When Nathan gets home that night, his father wants to know if he had a good time. Nathan is on the brink of tears as he answers his father. He ties a string up to his dresser drawer and bedpost, tucks his pillows under his sheets, and moves to the floor to sleep. In the night he hears a thud and runs from his room, because it's his father sneaking in. It is later revealed that his father had touched him in the past inappropriately. Nathan sleeps outside and comes home only for meals, but returns to his tree outside after eating.

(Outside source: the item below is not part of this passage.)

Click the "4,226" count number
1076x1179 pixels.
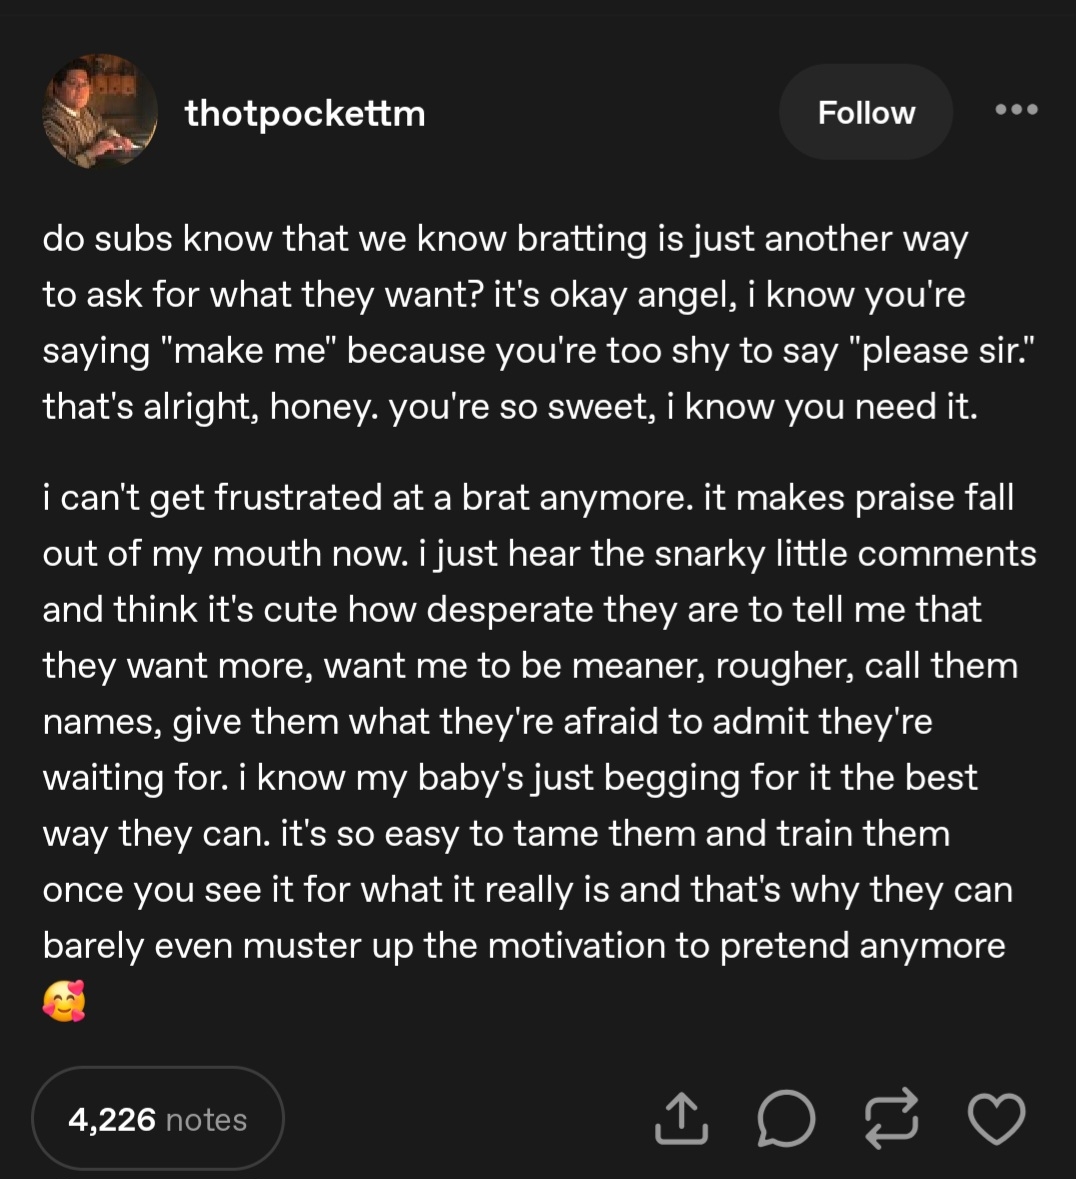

Roy finds him and offers him a place to sleep in his family's barn. The next morning, Nathan goes home for breakfast and his father catches him, yelling at him to not run from him, but Nathan's mother interrupts and he runs to the school bus. Later, Roy tells Nathan they're going camping with Burke and Randy that weekend. That night, Roy tells ghost stories around the campfire, and in their tent, Nathan gives Roy a blowjob, and Roy asks him if he minds when Roy doesn't do those things back to him, and Nathan says he doesn't mind. Hiking through the woods, the boys find an old plantation house. They go inside to investigate, and Nathan hears a voice call his name, resembling his father's. They then find cloth with what looks like to be blood on it, and they smell sulfur (which Nathan says is the smell of the Devil), and the boys see a shadow move up the stairs.

Burke takes the flashlight from Roy and goes to investigate with Randy. Roy and Nathan go into a bedroom and talk, and Nathan says he feels as if he'll never leave that house. He hears the voice again and Roy goes to see if the guys are back. Nathan sees his father and closes his eyes tight, when Roy enters the room again. He tells Nathan not to look at whatever he's seeing anymore and kisses him. Roy gets down on his knees and proceeds to fellate Nathan, when Burke and Randy find them. Roy storms out of the room, and Nathan hears the voice again, and is suddenly knocked unconscious. A shadow of a person carries him up the stairs.

In the attic, Burke rapes Nathan, and realizing what he's done, disgusted with himself, he breaks an arm off a rocking chair and knocks Nathan over the head with it. Blood starts pooling on the floor beneath Nathan's head, and Burke leaves him in the attic. When Roy and Randy find Nathan early the next morning, he appears to be dead. Roy tells Randy to go on and find Burke, whom he says he doesn't believe at this point about what happened. Roy cries once Randy leaves, then Roy leaves too. The police arrive, bringing Nathan's father who tearfully covers Nathan's face with a blanket.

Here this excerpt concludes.